For the Music Centre, he shares the conducting of the St Andrews Chamber Orchestra, which brings together the best players from the University community, with Bede Williams, Deputy Director of Music. He also conducts the McPherson Singers, a new choir for staff, postgraduates and friends of the University. In 2009 he founded Byre Opera, which he has subsequently conducted in well-received annual productions including Britten's Rape of Lucretia, Albert Herring and The Turn of the Screw, Handel's Xerxes and Acis and Galatea, and the world premiere of Matthew Rooke’s chamber version of Debussy’s Pelléas et Mélisande. Michael’s conducting of Turn of the Screw was praised by Andrew Clark in Opera magazine as ‘impressive … maintain[ing] dramatic momentum while remaining acutely sensitive to the needs of his cast’. Since 2009 he has also been the musical director of the town-gown St Andrews Chorus, one of the largest and most enterprising choral societies in Scotland, whom he has conducted in works including Elgar’s The Apostles,The Kingdom and The Dream of Gerontius, Walton’s Belshazzar’s Feast and Beethoven’s Symphony No. 9.

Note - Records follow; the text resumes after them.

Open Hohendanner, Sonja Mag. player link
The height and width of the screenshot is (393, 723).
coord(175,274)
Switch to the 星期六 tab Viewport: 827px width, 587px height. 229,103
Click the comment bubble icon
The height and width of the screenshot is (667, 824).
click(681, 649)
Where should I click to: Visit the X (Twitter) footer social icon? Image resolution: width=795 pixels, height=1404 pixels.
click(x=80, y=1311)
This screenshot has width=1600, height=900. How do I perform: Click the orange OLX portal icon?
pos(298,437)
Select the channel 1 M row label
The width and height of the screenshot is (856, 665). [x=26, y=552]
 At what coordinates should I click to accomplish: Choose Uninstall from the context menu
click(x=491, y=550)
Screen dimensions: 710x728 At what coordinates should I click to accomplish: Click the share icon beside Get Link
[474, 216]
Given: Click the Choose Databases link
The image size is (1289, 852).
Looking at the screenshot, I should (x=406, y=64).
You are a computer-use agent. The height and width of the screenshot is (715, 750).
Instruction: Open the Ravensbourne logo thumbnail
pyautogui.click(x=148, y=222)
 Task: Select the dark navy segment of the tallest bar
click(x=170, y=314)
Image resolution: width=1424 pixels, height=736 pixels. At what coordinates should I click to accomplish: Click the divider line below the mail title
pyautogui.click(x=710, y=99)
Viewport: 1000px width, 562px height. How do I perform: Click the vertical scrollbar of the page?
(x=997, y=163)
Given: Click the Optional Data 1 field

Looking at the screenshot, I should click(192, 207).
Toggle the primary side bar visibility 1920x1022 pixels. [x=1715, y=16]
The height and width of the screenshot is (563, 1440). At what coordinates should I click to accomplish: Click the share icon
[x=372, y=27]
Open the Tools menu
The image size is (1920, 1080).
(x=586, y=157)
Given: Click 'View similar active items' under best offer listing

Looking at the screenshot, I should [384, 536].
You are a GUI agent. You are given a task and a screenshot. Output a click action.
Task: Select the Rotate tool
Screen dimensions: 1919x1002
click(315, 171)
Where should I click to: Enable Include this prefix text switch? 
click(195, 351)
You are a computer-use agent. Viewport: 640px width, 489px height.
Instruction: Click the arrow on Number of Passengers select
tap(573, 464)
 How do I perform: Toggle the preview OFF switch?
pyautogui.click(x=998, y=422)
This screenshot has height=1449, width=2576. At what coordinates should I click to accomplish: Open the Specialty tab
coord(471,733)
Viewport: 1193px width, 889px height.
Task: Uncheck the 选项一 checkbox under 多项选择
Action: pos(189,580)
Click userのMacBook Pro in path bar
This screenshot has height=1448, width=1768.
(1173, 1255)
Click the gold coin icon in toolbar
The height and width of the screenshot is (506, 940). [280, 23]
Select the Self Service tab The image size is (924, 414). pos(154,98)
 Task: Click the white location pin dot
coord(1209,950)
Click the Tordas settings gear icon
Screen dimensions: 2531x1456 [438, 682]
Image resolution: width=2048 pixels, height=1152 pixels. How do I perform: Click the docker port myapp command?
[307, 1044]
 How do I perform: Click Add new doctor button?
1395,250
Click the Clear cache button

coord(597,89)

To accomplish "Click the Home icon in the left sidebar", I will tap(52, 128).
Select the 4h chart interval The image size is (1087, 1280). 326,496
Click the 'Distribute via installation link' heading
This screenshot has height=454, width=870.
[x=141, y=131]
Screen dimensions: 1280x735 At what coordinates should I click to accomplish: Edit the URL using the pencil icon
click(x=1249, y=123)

Michael is heavily involved in the Music Centre’s academic teaching: he contributes to modules including MU1005 (Words and Music), MU2001 (Making Music 2) and MU5002 (Sacred Music in the West: History and Context) and has devised a new interdisciplinary Honours-level module on Wagner’s Ring (MU4002). He is also active outside the University as a lecturer and writer on music and opera. He has lectured for most of the UK’s leading opera companies and writes programme notes for organisations including Wigmore Hall and Snape Maltings. He collaborated with Nike Wagner, great-granddaughter of Richard, on the English version of her book about her family’s history, and has written books both with and about the British composer Jonathan Harvey. Current writing projects include books about Wagner and Elgar.